(DIRECTIONS FOR THIS TASK): Could you write out the items again from the line containing "This screenshot has width=640, height=480." through the end of the items, swapping "icon" for "symbol" and leaving everything else unchanged? Leave the pictures out.

(RECORDS SHOWN):

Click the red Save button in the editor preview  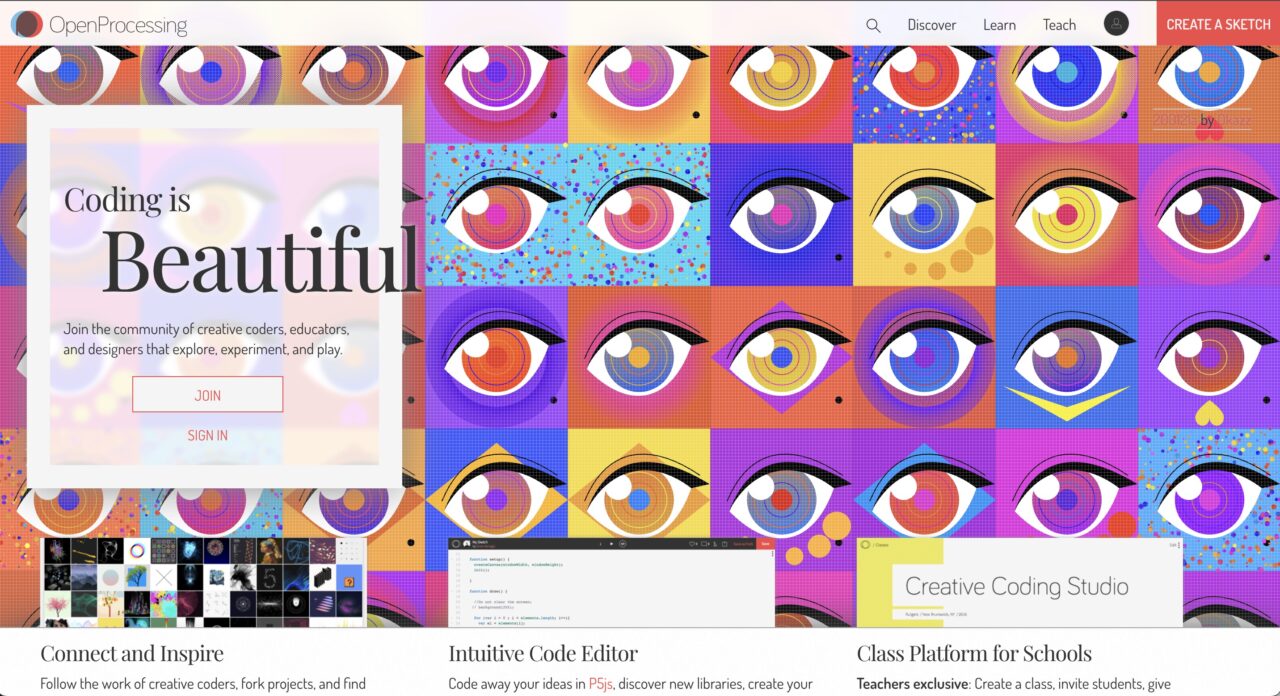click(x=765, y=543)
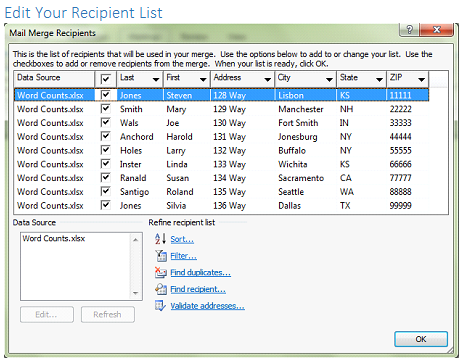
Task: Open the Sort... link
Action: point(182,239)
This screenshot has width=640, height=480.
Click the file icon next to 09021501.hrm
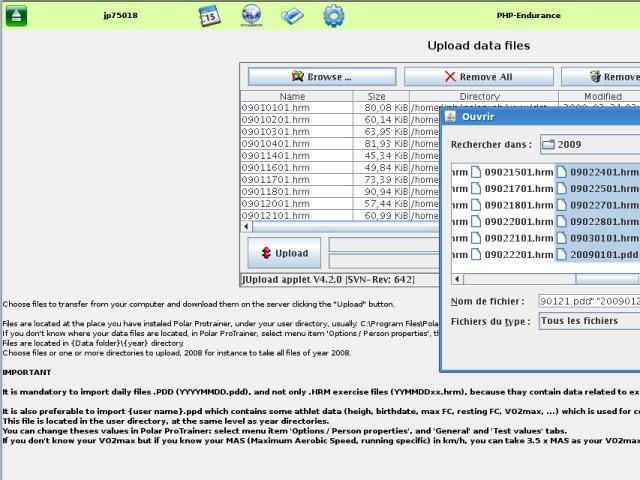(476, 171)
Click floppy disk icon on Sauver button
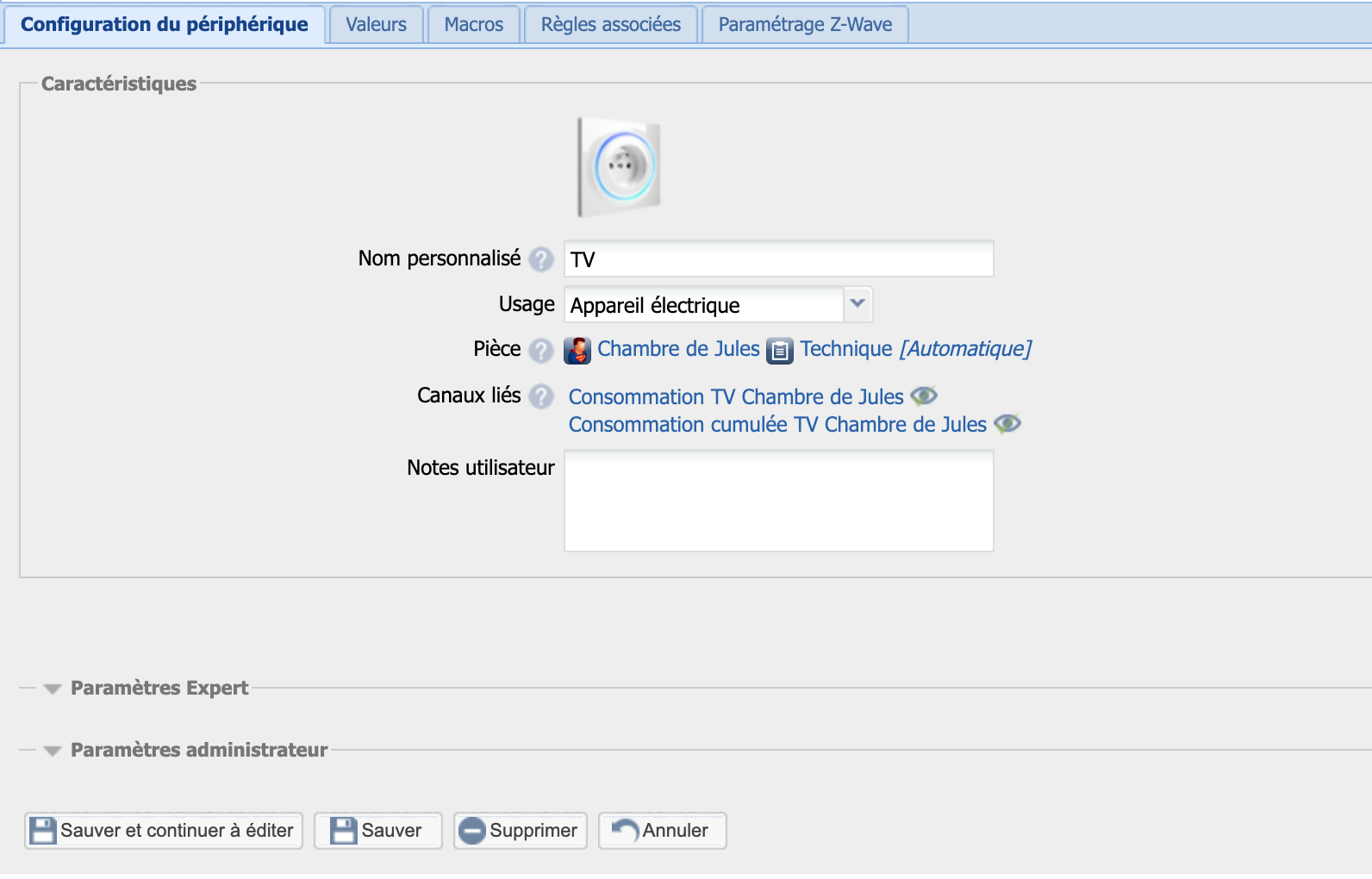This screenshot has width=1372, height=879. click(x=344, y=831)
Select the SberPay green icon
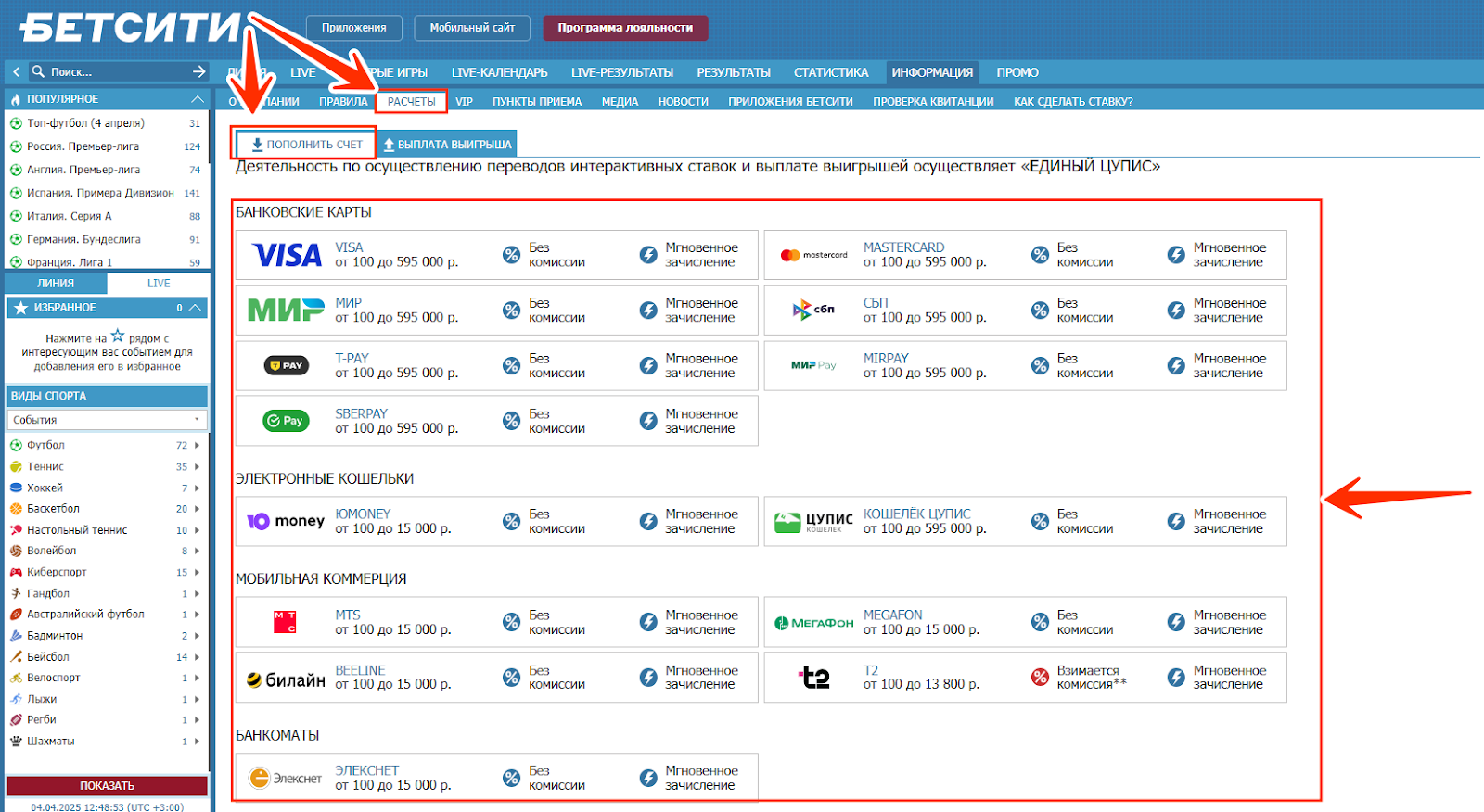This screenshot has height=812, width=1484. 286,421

(SOLUTION FOR THIS PROBLEM):
This screenshot has width=640, height=480.
Click the file symbol next to 09021501.hrm
(476, 171)
Click floppy disk symbol on Sauver button
This screenshot has width=1372, height=879. click(x=344, y=831)
Select the SberPay green symbol
This screenshot has height=812, width=1484. 286,421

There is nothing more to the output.